Screen grounding data
###

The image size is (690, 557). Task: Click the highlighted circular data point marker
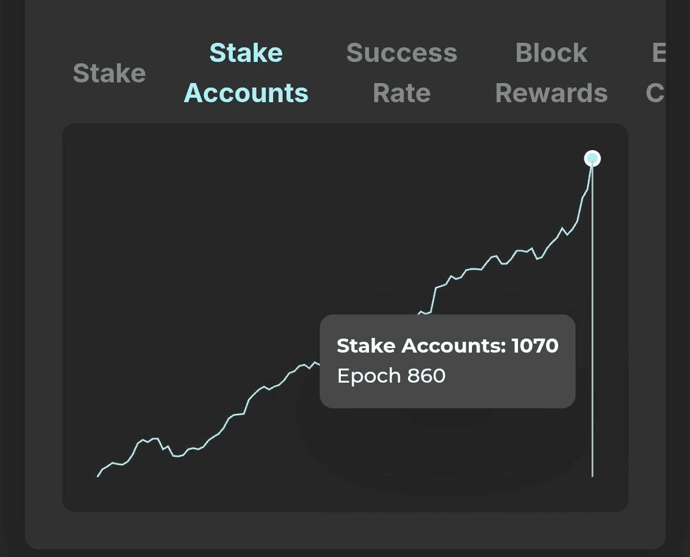pyautogui.click(x=593, y=158)
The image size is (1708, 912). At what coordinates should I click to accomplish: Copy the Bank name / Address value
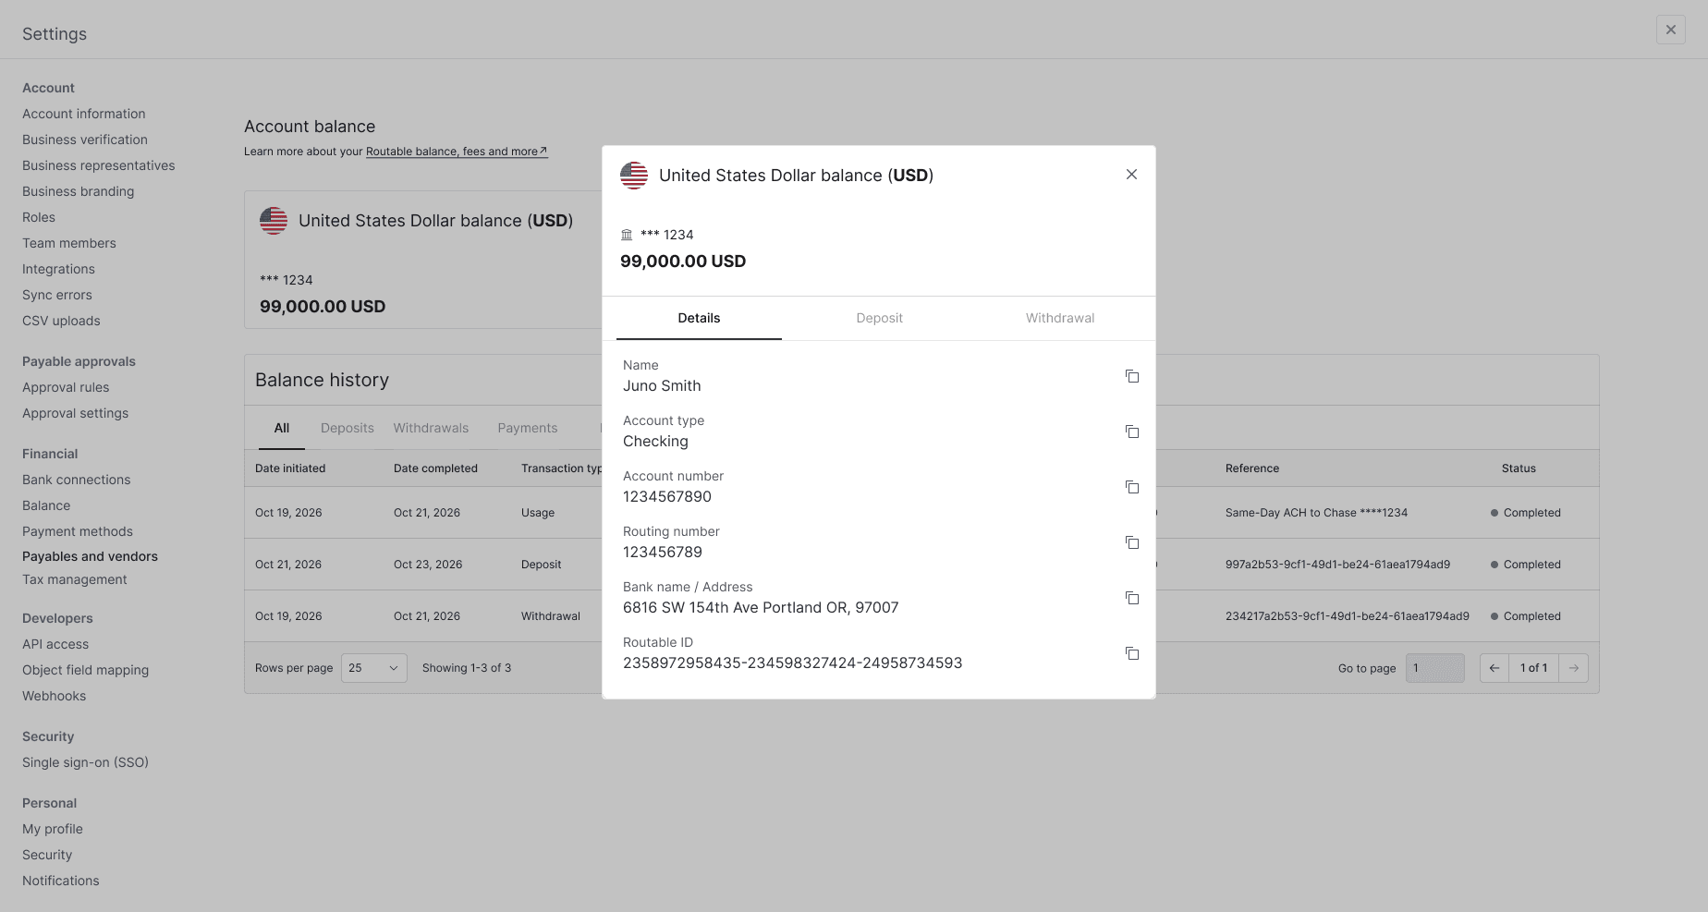1131,598
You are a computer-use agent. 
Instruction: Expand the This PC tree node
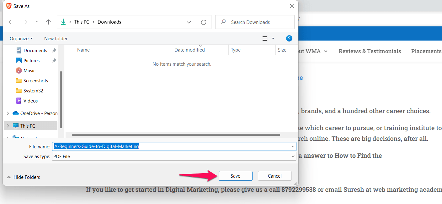(8, 125)
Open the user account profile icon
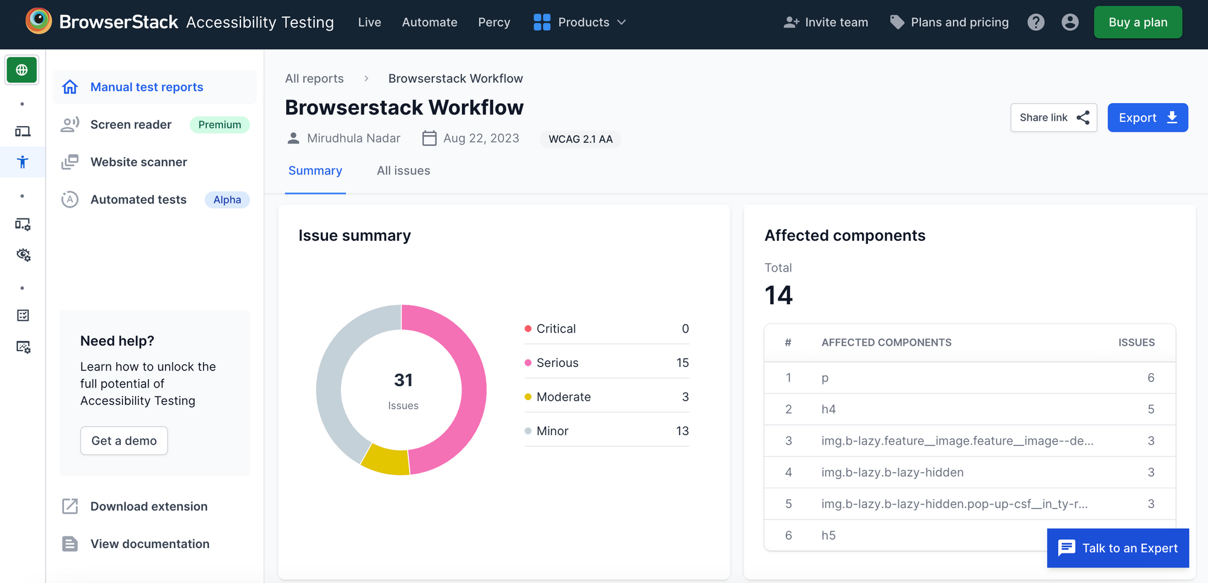 point(1070,22)
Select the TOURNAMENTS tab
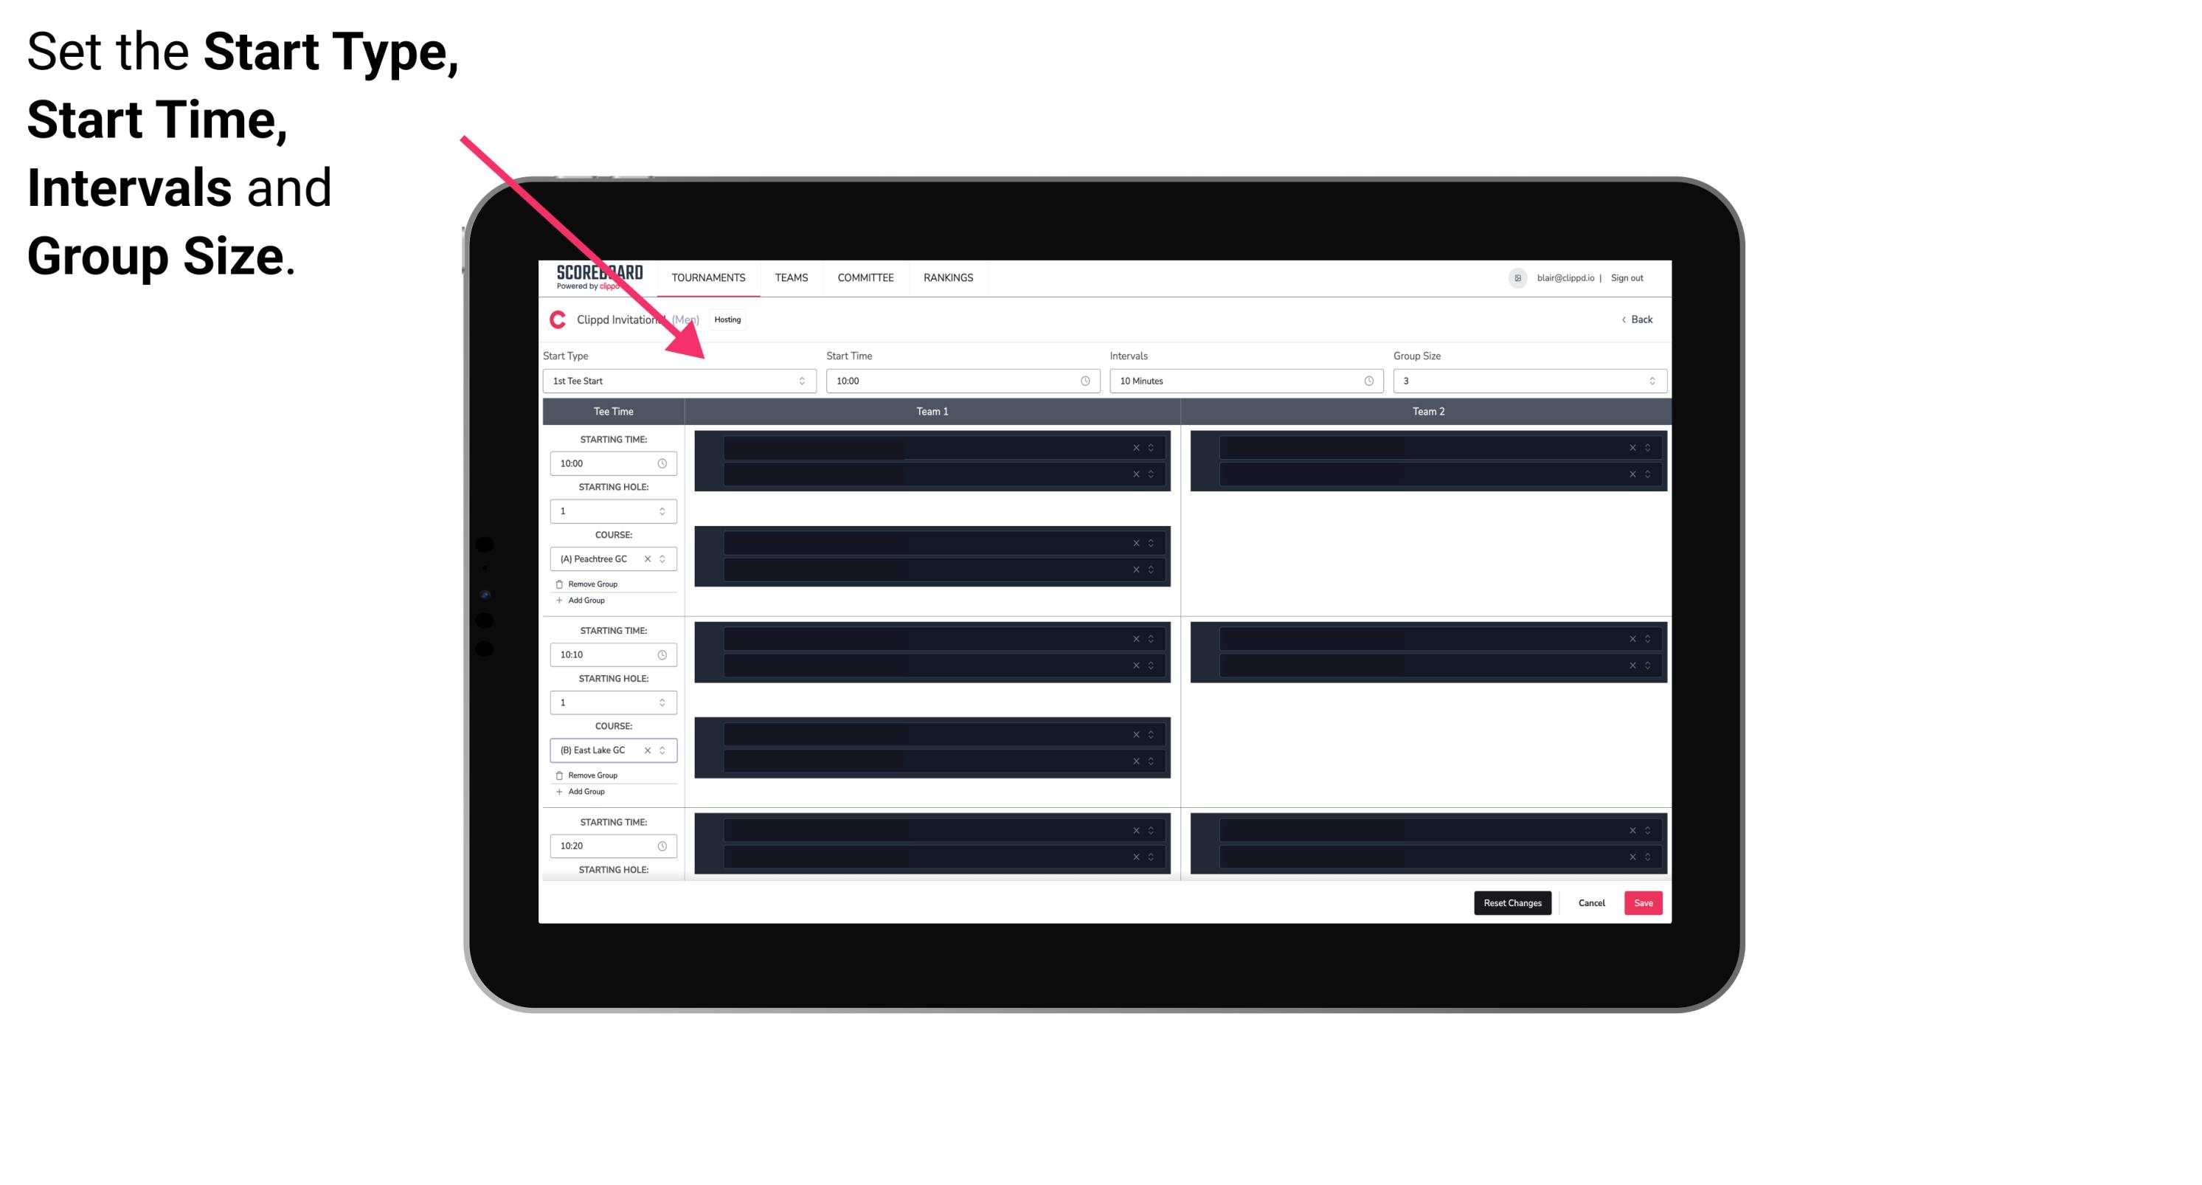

###

WHAT TO DO >>
Rewrite the data above with "image size" changed to "screenshot size" wherever it occurs, keeping every other word the same, and omit the pictures from your answer.

EXPECTED OUTPUT >>
The screenshot size is (690, 557). Task: Click the highlighted circular data point marker
pyautogui.click(x=593, y=158)
The screenshot size is (1708, 912). At what coordinates should I click to accomplish: Copy the Bank name / Address value
1131,598
You are a computer-use agent. 
Instruction: Expand the This PC tree node
(8, 125)
Open the user account profile icon
 point(1070,22)
Select the TOURNAMENTS tab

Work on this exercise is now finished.